Il s’agit ici d’une thèse dirigée par le prof. Theo Verbeek et soutenue en 2002 à Utrecht, rédigée en anglais. Après une copieuse introduction, on trouve le texte annoté de la correspondance échangée entre Descartes et Regius de 1638 à 1645.
Malgré de récents progrès, le personnage de Regius reste mal connu, souvent injustement traité. Cela tient en grande partie à l’état défectueux des éditions de sa correspondance avec Descartes ; elle ne nous est parvenue que par des minutes de lettres de Descartes, publiées par Clerselier en 1657 et, pour les lettres de Regius, par les extraits reproduits dans la Vie de Baillet. Or, l’événement majeur fut la découverte faite récemment, vers 1968, par K. E. Rothschuh et par G. Micheli de deux exemplaires des disputationes réunies par Regius sous le titre de Physiologia. R. Bordoli (voir BC XXVIII, 1.1.3) montra toute l’importance de cette découverte pour proposer de nouvelles datations. Erik-Jan Bos reprend le travail à la racine, et de façon exhaustive.
Dans ses précieuses notes introductives, il rappelle qu’au XVIIe siècle, les provinces de Hollande, de Zélande et de Brabant avaient adopté la réforme grégorienne du calendrier, ayant dix jours de décalage (en avance) par rapport aux autres provinces : Descartes, qui vit en Hollande, pendant sa correspondance avec Regius, date probablement ses lettres en nouveau style (grégorien), tandis que son correspondant, qui vit à Utrecht, a conservé le calendrier julien. D’autres notes portent sur la vie universitaire (en particulier les dates des vacances) et sur les lieux de résidence de Descartes.
La partie la plus considérable du travail est la nouvelle chronologie proposée par l’A., à partir de Clerselier et de Baillet, et qui s’applique presque à chaque document. Ainsi pour la première lettre connue, rapportée en style indirect (et en deux fragments) par Baillet (II, 2-3 et 7-8) : Regius venait d’être nommé (le 11/21 juillet 1638) professeur extra ordinem de médecine théorique à Utrecht. L’A. tire parti de l’autographe (publié par Roth en 1926, AT II, 670-673) d’une lettre de Descartes à Huygens pour rétablir la chronologie. Elle est fermement datée en effet du 19 août, et Descartes y mentionne la visite de Reneri. C’est Reneri qui porta la lettre de son nouveau collègue (qui doit être datée du [8/]18 août et non pas du 18 [/28]).
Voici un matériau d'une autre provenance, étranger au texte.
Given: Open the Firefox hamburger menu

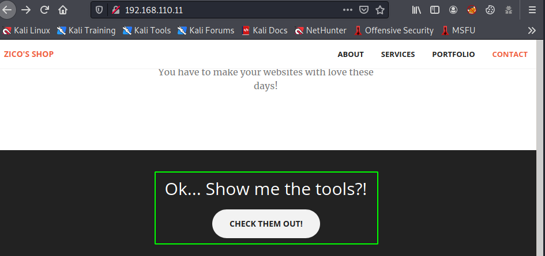Looking at the screenshot, I should point(532,10).
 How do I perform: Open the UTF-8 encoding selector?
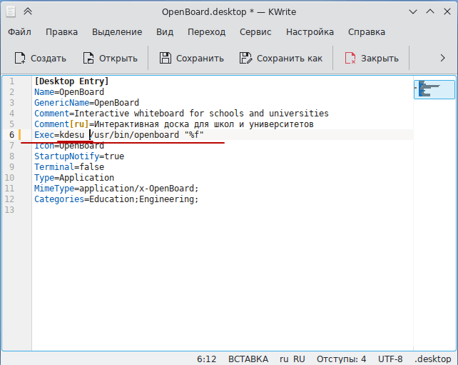pos(390,359)
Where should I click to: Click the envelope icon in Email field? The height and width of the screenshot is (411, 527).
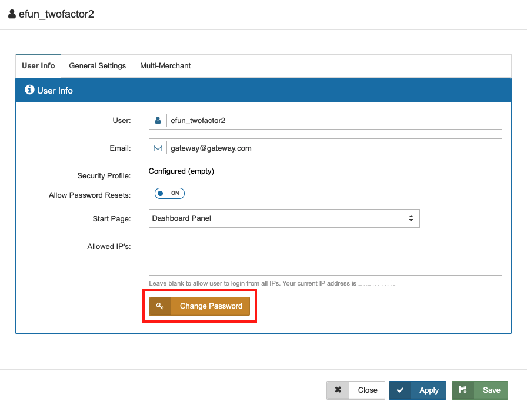[x=158, y=148]
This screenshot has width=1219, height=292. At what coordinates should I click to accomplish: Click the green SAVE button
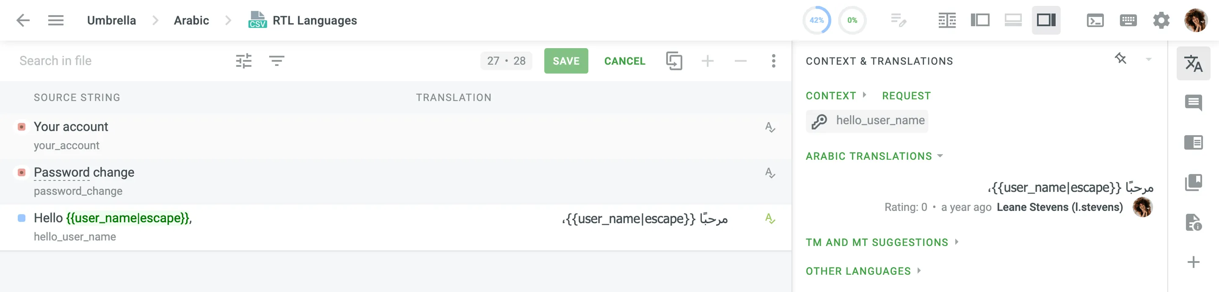(x=566, y=60)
Dans le document 3 (lettre n° 158 d’AT, datée selon Baillet du 9 mars 1639), Regius parle de « cette semaine qui finira nos vacances ». Bos n’a pas trouvé de vacances en mars (elles auraient été imputables, selon Baillet, à une foire qui paraît imaginaire à Bos). En revanche, comme en témoignent les résolutions du Vroedschap en 1634 et 1635, il y avait une longue vacance d’hiver, entre le 24 décembre/3 janvier et le 1/11 février. Il semble donc bien que la lettre doive être datée autour du 24 janvier/3 février.
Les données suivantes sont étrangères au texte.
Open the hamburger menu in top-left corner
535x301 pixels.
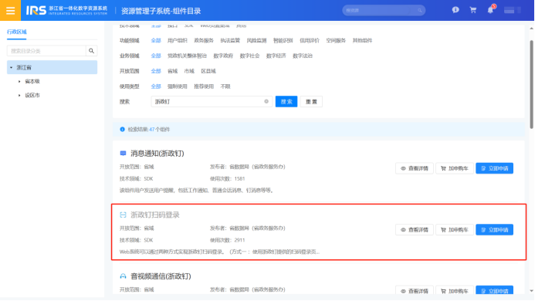pyautogui.click(x=10, y=10)
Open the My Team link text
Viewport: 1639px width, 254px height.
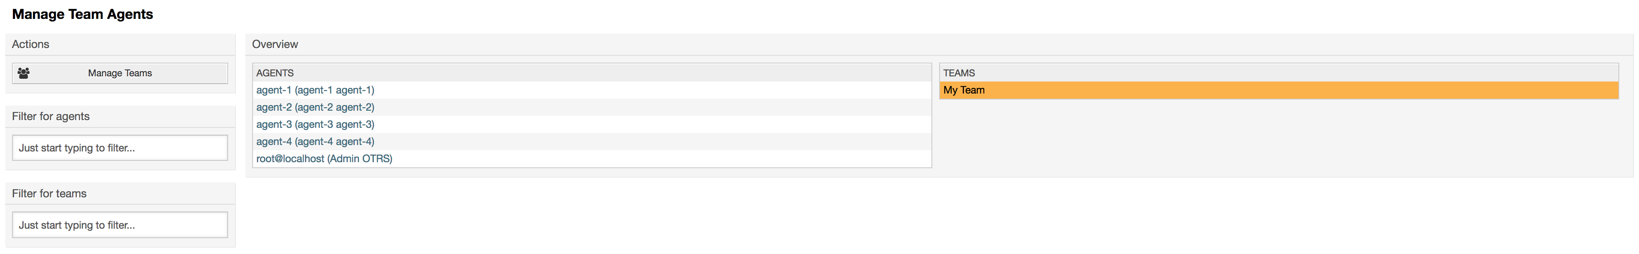point(964,90)
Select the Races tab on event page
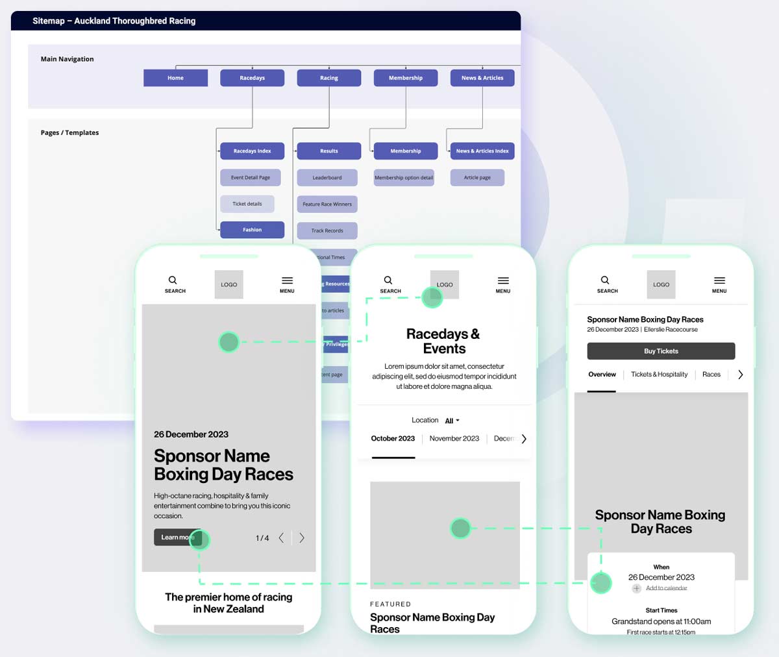The image size is (779, 657). pyautogui.click(x=711, y=375)
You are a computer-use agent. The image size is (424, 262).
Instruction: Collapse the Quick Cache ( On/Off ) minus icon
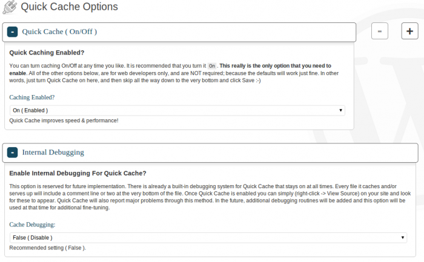tap(12, 31)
Nous ne pouvons pas donner ici toute la chronologie révisée, fortement argumentée par l’A. dans de longues notes. Son argumentation est souvent confirmée par l’exemplaire de l’Institut de France (ExI), dont il explique aussi quelques contradictions (ainsi en marge de Clerselier I, 384, lettre n° 190 d’AT, deux notes apparemment contradictoires datant une lettre de Regius, mais exactes en fonction des deux calendriers utilisés, p. 39).
La lettre n° 190 (imprudemment datée du 24 mai 1640 par AT) est composée, comme le montre l’A., de fragments de dates différentes : les § 1 à 4 sont du mois de juin 1640, les § 5 à 8 proviennent de lettres de 1641, seuls les § 9 à 20 peuvent être datés du 24 mai.
Bos a l’excellente idée de publier en annexe les trois disputationes (comprenant chacune deux parties, prior et posterior) réunies par Regius en 1641 sous le titre de Physiologia sive Cognitio sanitatis ainsi que les trois suivantes, parues de septembre à décembre. Des caractères gras soulignent les passages repris dans la correspondance. L’A. aurait pu, par curiosité, donner aussi les trois dernières, de 1643, qui ne sont connues que par un exemplaire imprimé (à la bibliothèque académique de Herborn, retrouvé par Paul Dibon) et un autre exemplaire (British Library) comprenant I-VI en imprimé et VII-VIII en copie manuscrite. Un précieux « lexique biographique » (avec les sources), une chronologie de la vie de Regius et une biblio-graphie abondante concluent cet ouvrage, qui fait honneur à son auteur et à « l’École d’Utrecht ».